マルチプロセッサ

読み:マルチプロセッサ
外語:MP: multi-processor
品詞:名詞

分散コンピューティングのアーキテクチャの一つ。

概念

複数のプロセッサが、メモリを共有するか、または高速な相互接続を行なうことで、互いが強固に連結されたアーキテクチャのこと。

パソコンでは一般に2〜4個、大規模なコンピュータでは数十から数百個、時に数千〜数万のプロセッサを搭載する。

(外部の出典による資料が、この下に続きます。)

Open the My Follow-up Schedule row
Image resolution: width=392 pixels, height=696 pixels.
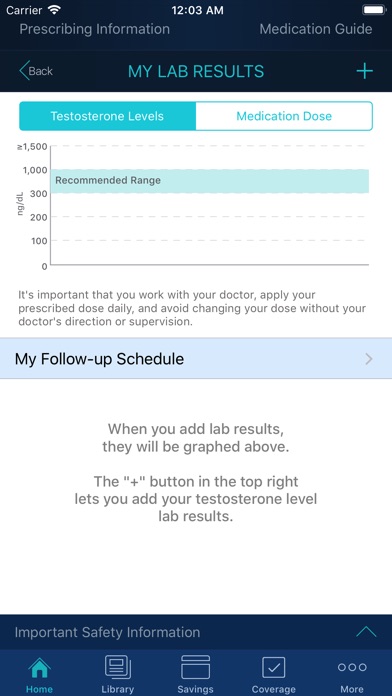pyautogui.click(x=196, y=359)

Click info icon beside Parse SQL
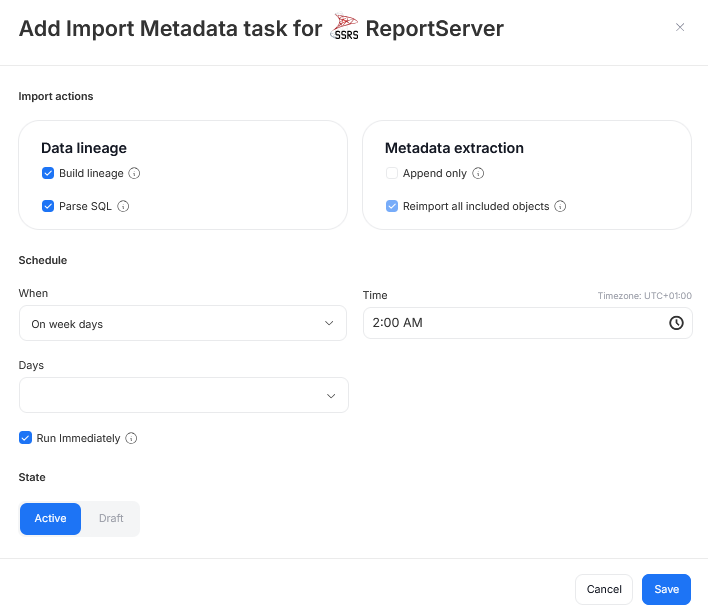[x=123, y=206]
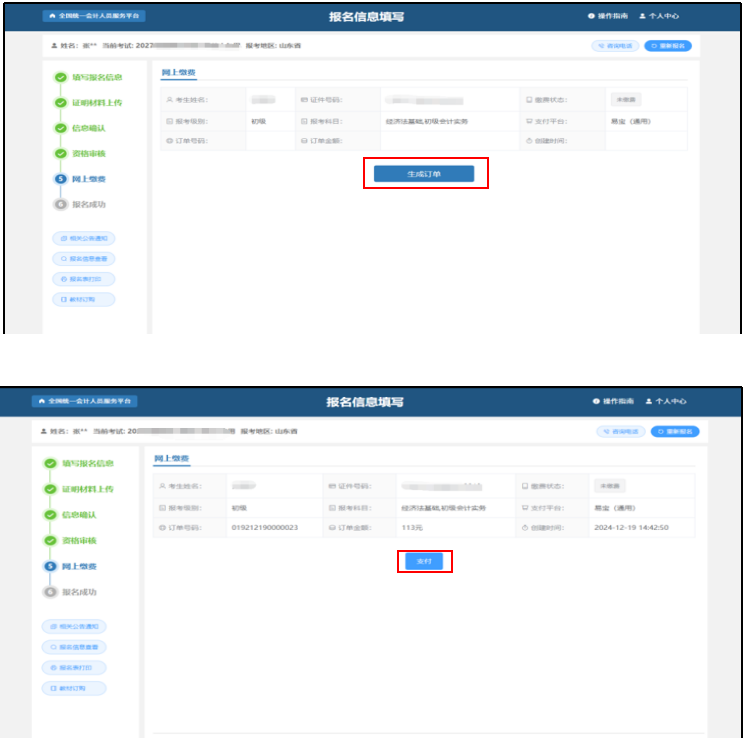Screen dimensions: 747x738
Task: Click 未缴费 payment status tag in lower table
Action: click(609, 486)
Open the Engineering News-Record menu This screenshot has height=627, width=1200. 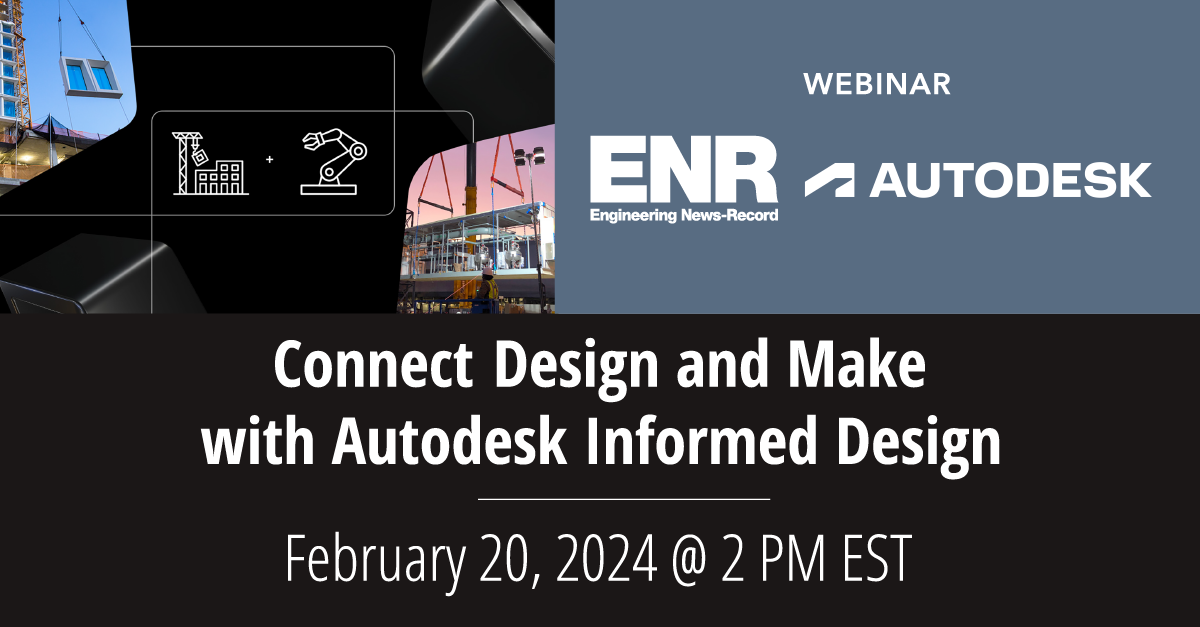tap(685, 212)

そして個々の仕事を複数のプロセッサで分担して並行処理することで、処理速度の向上を実現する。

近年では、複数のプロセッサコアを密に結合して一つのパッケージに封止するなどした「マルチコア」のプロセッサも多く使われている。

呼称

マルチというだけでなく、その個数に応じた呼びわけも行なわれている。

準備

実現のためには、プロセッサ自身、チップセット等の周辺機器や回路の対応のほか、マルチプロセッサに対応したオペレーティングシステム(OS)が必要になる。

通常は、処理はスレッドに分割し、マルチスレッドOSを用いてマルチスレッド処理を行なうことになる。

対称性

全てのプロセッサの仕事が対称な場合と、そうでない場合がある。

どのプロセッサも対等で対称的なものをSMPといい、処理装置ごとに役割分担が決まっていて非対称的なものをASMPという。

マルチスレッド

マルチスレッドの処理を書く場合、必ずマルチプロセッサのマシンで動作テストをするべきである。

なぜなら、シングルプロセッサでは問題が出ないが、マルチプロセッサでは問題が生じることが多々あるためである。特に排他制御まわりは、この問題をよく生じさせる部位である。

大昔は、マルチプロセッサのマシンは高価で、高嶺の花であったが、最近は一般のパーソナルコンピュータ用のCPUでもマルチコアが一般化し、テストをしやすい環境になった。